-- Records provided follows --
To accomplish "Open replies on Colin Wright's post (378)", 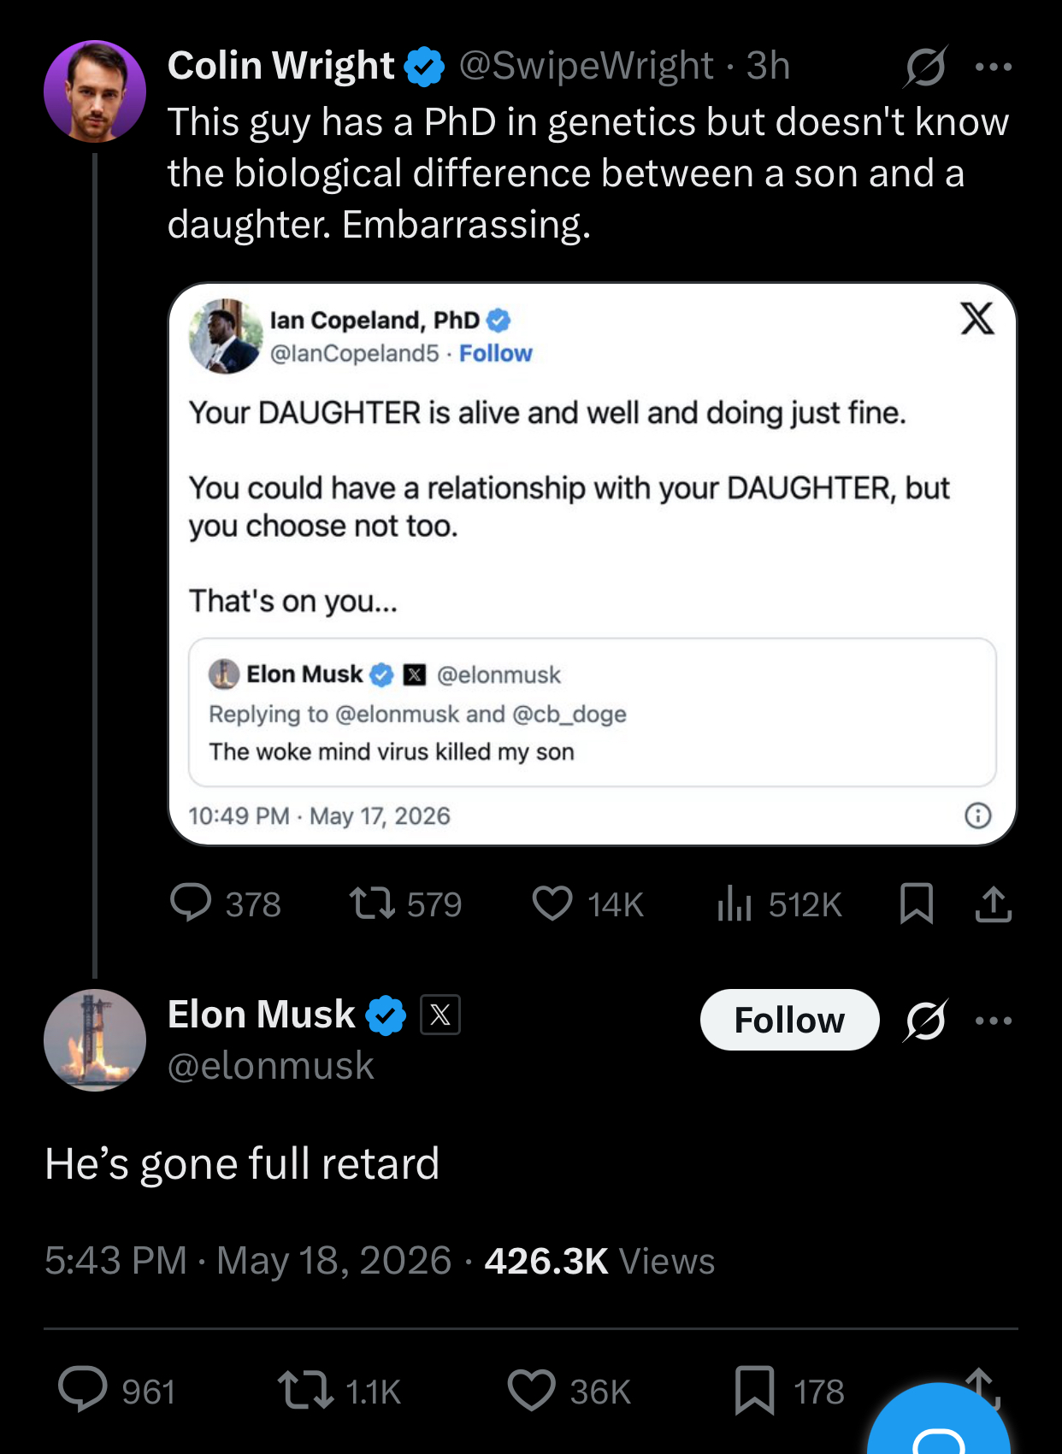I will pos(226,904).
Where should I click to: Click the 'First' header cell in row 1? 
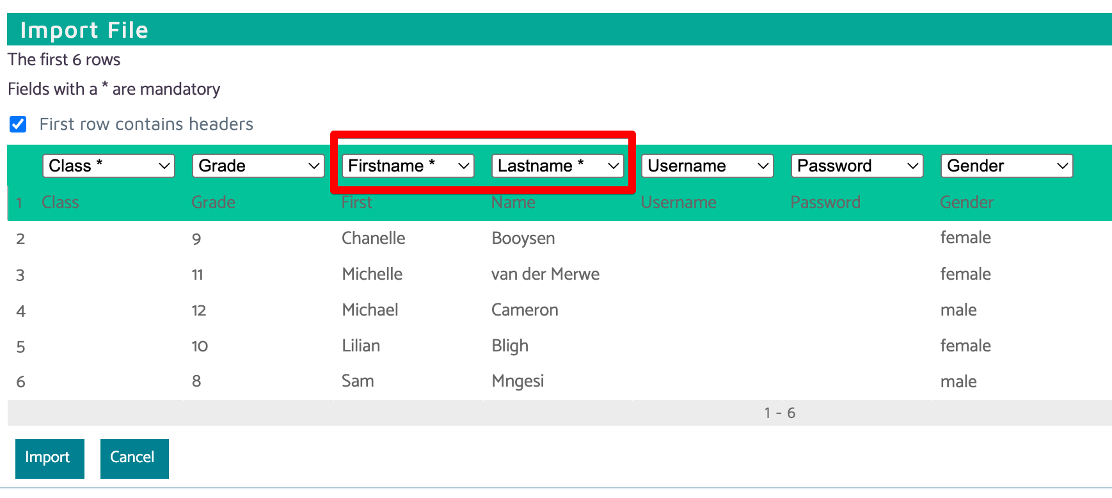pos(356,203)
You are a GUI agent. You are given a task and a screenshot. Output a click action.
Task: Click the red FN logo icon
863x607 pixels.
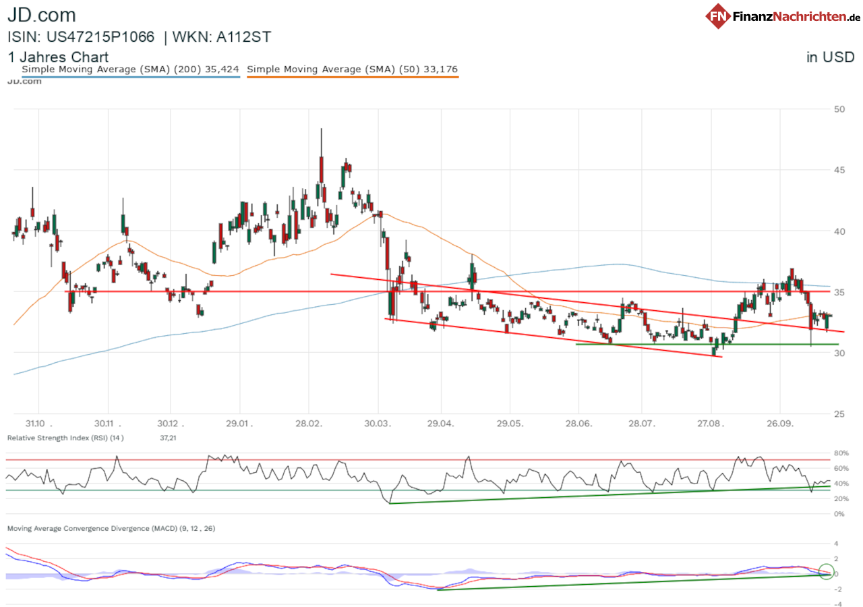(719, 16)
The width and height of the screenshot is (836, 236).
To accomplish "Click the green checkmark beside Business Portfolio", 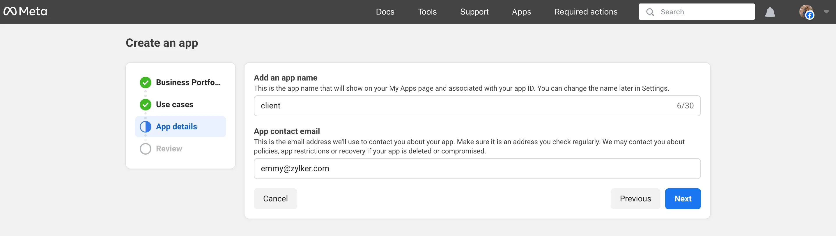I will point(145,82).
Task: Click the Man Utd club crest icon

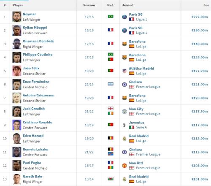Action: pos(124,166)
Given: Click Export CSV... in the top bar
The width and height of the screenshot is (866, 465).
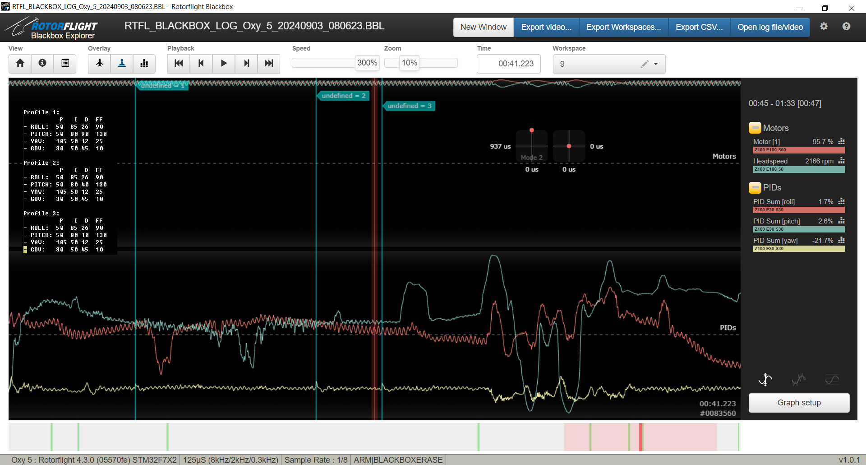Looking at the screenshot, I should [699, 27].
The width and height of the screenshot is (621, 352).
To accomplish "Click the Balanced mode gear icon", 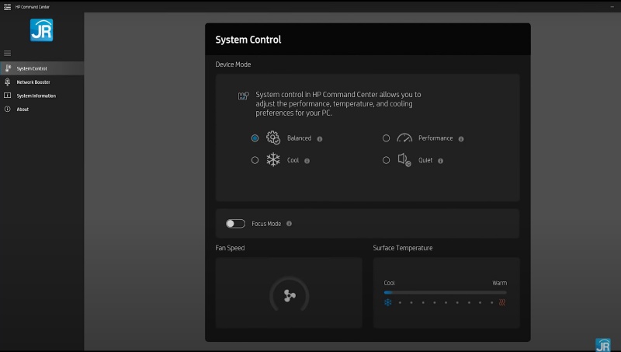I will tap(272, 138).
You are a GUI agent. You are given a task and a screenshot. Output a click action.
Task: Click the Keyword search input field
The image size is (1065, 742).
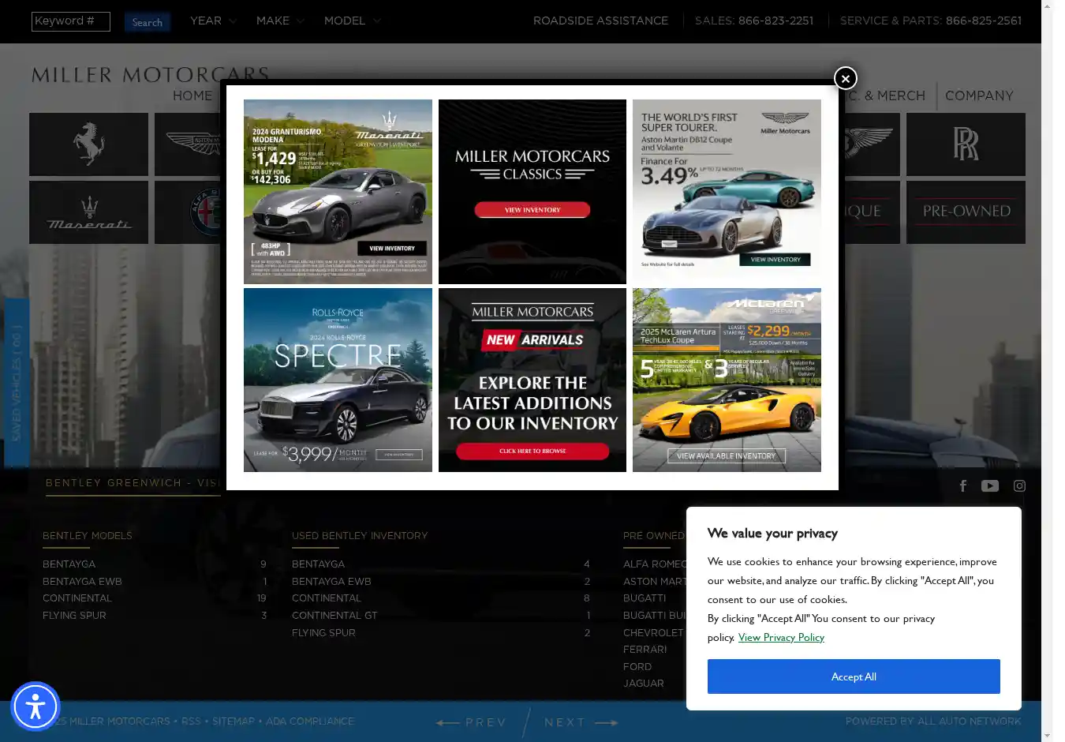(70, 21)
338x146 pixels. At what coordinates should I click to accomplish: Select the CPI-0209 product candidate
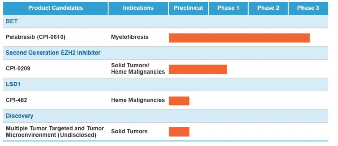pyautogui.click(x=18, y=68)
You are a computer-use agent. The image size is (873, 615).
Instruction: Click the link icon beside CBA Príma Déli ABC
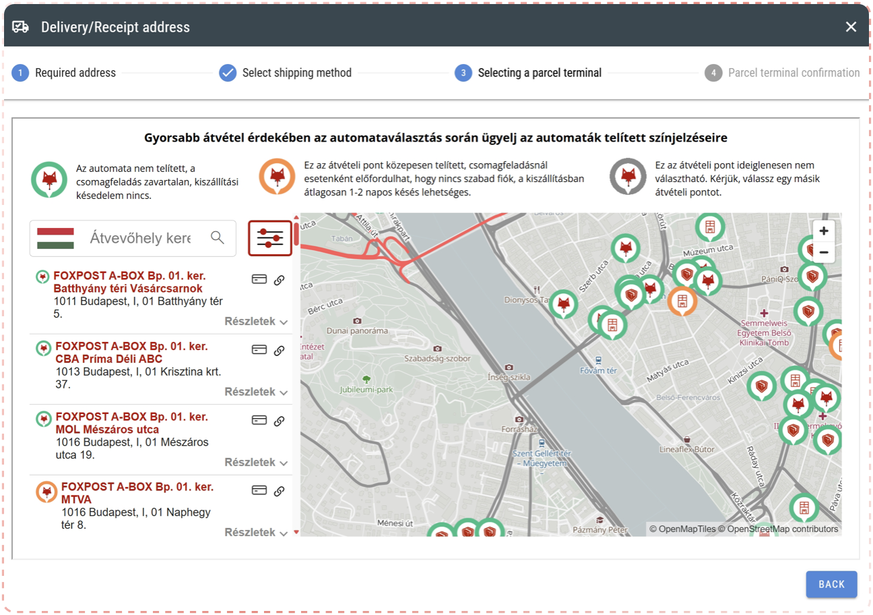point(280,349)
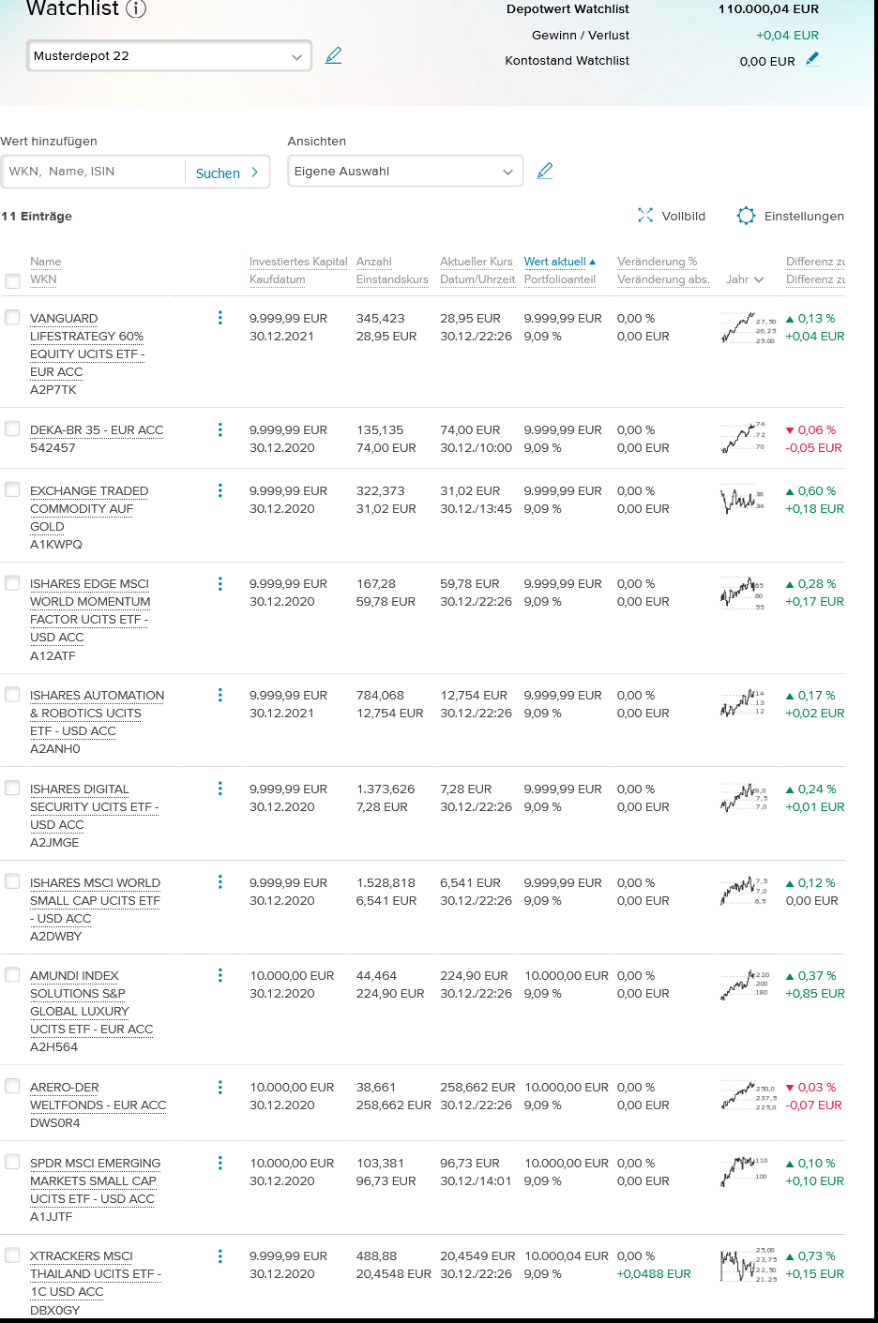
Task: Edit the Musterdepot 22 watchlist name
Action: click(333, 56)
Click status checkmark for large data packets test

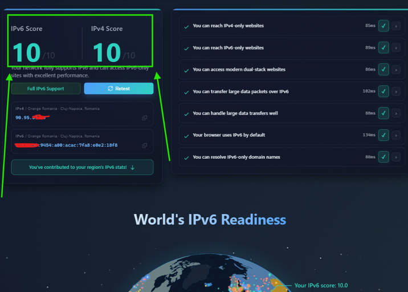383,91
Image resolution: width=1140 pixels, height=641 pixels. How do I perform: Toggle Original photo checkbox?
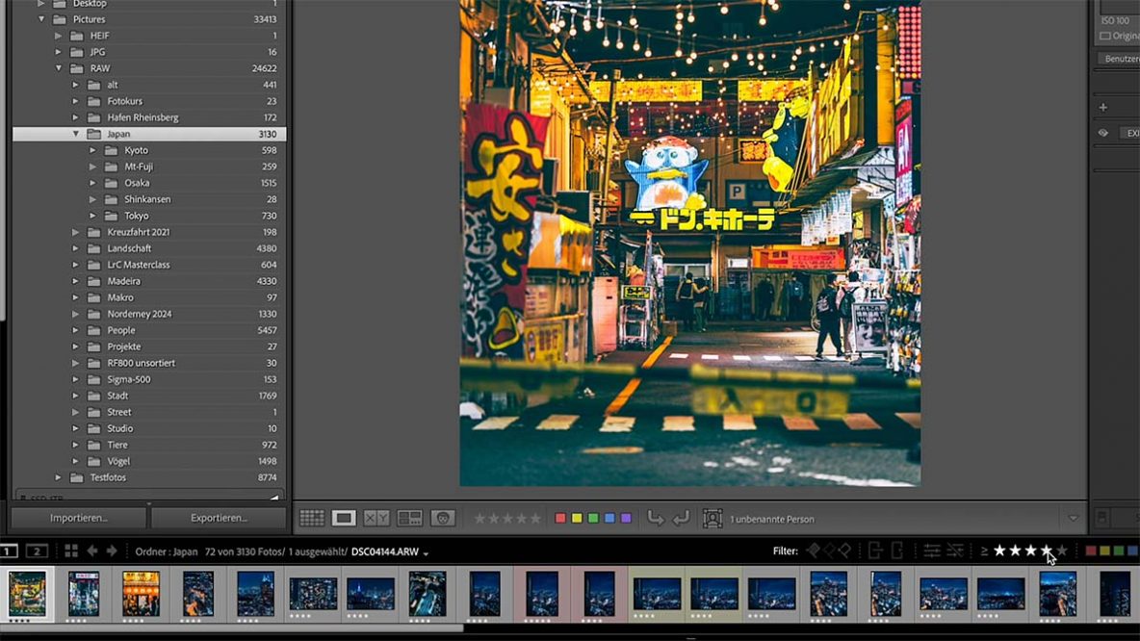1104,36
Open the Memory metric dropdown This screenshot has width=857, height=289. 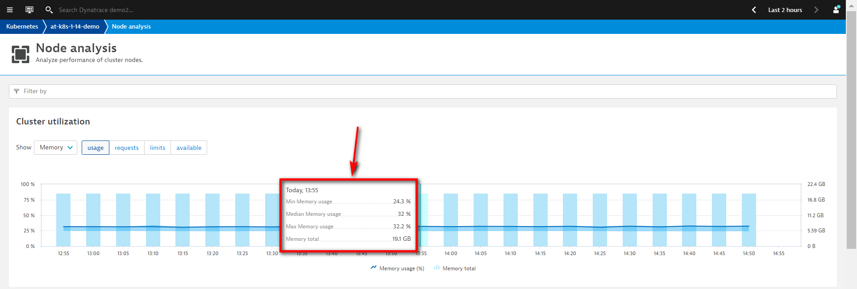56,148
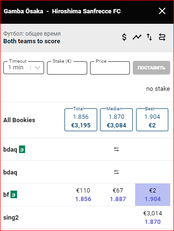Viewport: 174px width, 231px height.
Task: Select the Median 1.870 box
Action: [x=116, y=120]
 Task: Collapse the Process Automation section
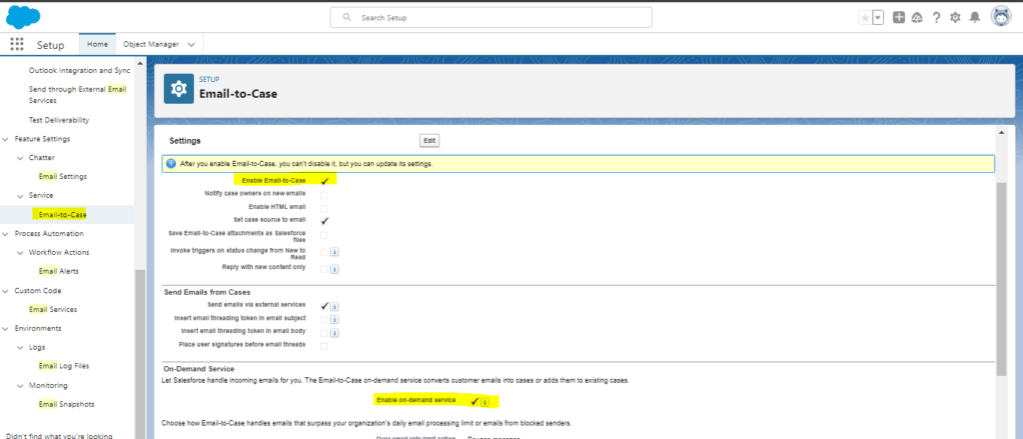point(6,233)
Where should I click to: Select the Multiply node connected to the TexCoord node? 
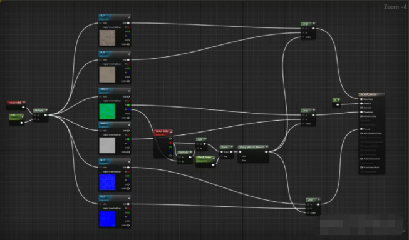41,111
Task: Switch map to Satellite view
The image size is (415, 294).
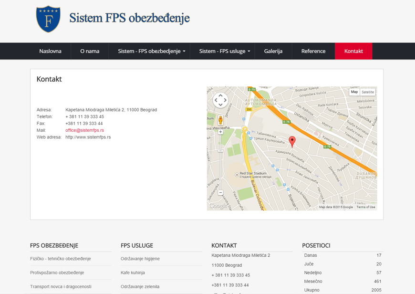Action: [x=368, y=92]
-- Records provided concluded --
:: Task details ::
What you return must match, line for line, the span from the line containing "Task: Switch map to Satellite view" through the last line of the listing above, with every picture omitted.

:: Output for this exercise ::
Task: Switch map to Satellite view
The image size is (415, 294).
Action: [x=368, y=92]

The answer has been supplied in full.